Text shown.
◇ ◇ ◇ ◇ ◇ ◇ ◇

Much depends upon the reinforcement and reorganisation of infantry at Sittakene. You say that this resulted in there being four chiliarchies of hypaspists and that this command became unwieldy for a single officer yet Nikanor continued to command this for another year. Alexander seems not to have thought it beyond him though perhaps beyond others (and it was likely impolitic to remove his command). Although Curtius connects his eight chiliarchs to this infusion of troops, Arrian clearly relates that the infantry were distributed κατὰ ἔθνη, that is, by ‘tribe’ or ethnos. These infantry must then have been distributed amongst the phalanx untis which were commanded κατὰ ἔθνη. It remains a possibility that the ‘best’ of the existing phalanx may have won promotion to the hypaspists but this can only be speculation because we are not told such.
Firstly, the re-organisation of the Macedonian army probably did not take place overnight at Sittakene/Susa, but rather over a period of time, as is evidenced by the cavalry nomenclature, for the Iles/squadrons are firstly split into two ‘lochoi’, and later combined into units called ‘hipparchies’, which consisted of two of the old ‘Iles’.[ see below]

We agree that ultimately there were three chiliarchies of Hypaspists, plus the Agema, and this re-organisation can only really have occurred in the aftermath of Sittakene/Susa, when apparently the last major re-inforcement of ‘Makedones’ took place.

◇ ◇ ◇ ◇ ◇ ◇ ◇

Supplied material.
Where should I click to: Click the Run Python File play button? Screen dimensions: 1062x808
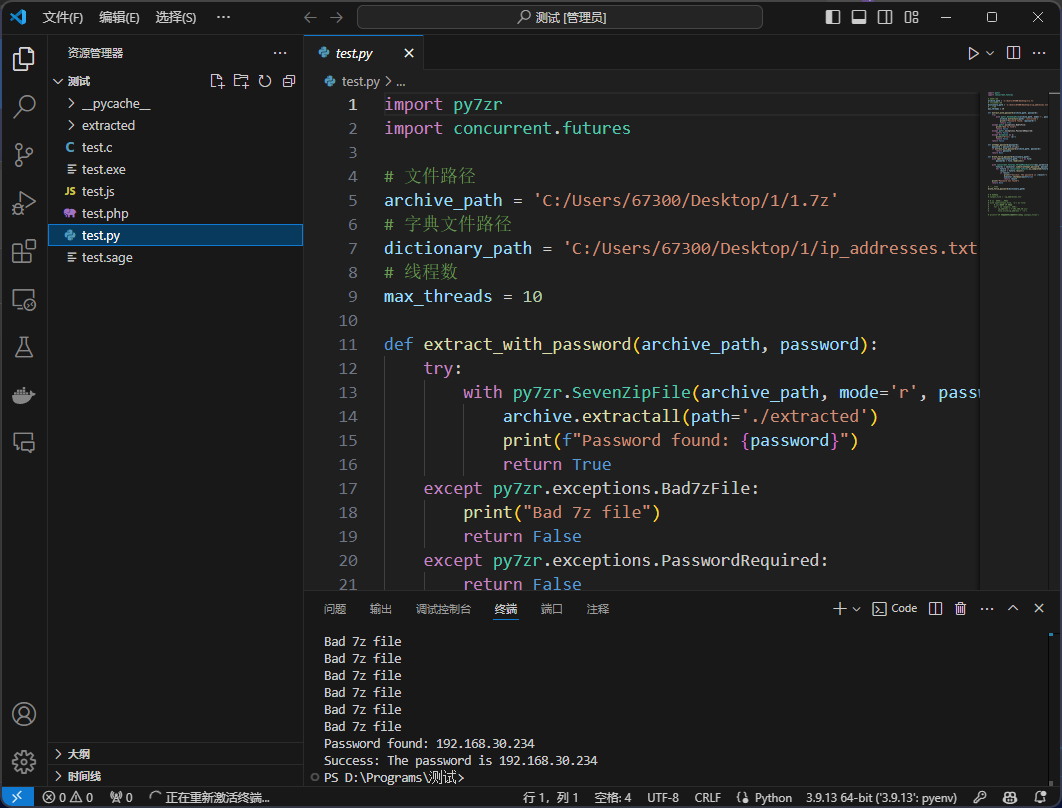pos(972,53)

◇ ◇ ◇ ◇ ◇ ◇ ◇

Requirements.
1. Answer these about the passage on the reorganization of the Macedonian army:
(a) According to Arrian, how were the infantry distributed?
(b) Who went on commanding the hypaspists for another year?
(c) What were the cavalry units made up of two of the old Iles eventually called?
2. Can you extend the passage on the reorganization of the Macedonian army, picking up after its final sentence?
The material has no connection to the passage on the reorganization of the Macedonian army.

In response.
1.
(a) κατὰ ἔθνη, that is, by "tribe" or ethnos.
(b) Nikanor.
(c) Hipparchies.

2.
It is just plain wrong that Nicanor continued to command for another year. Gaugamela was fought around 1 Oct 331 BC, the re-inforcements likely arrived a month or two later. Nicanor died of illness a couple of months after that, in the Spring of 330 BC, during the pursuit of Darius ( and certainly no later than May-June ). Thus, depending on the length of his last illness, and when the re-organisation post Susa/Sittakene was complete, it is possible that Nicanor never commanded the expanded Hypaspists at all, or at best, for a short time only.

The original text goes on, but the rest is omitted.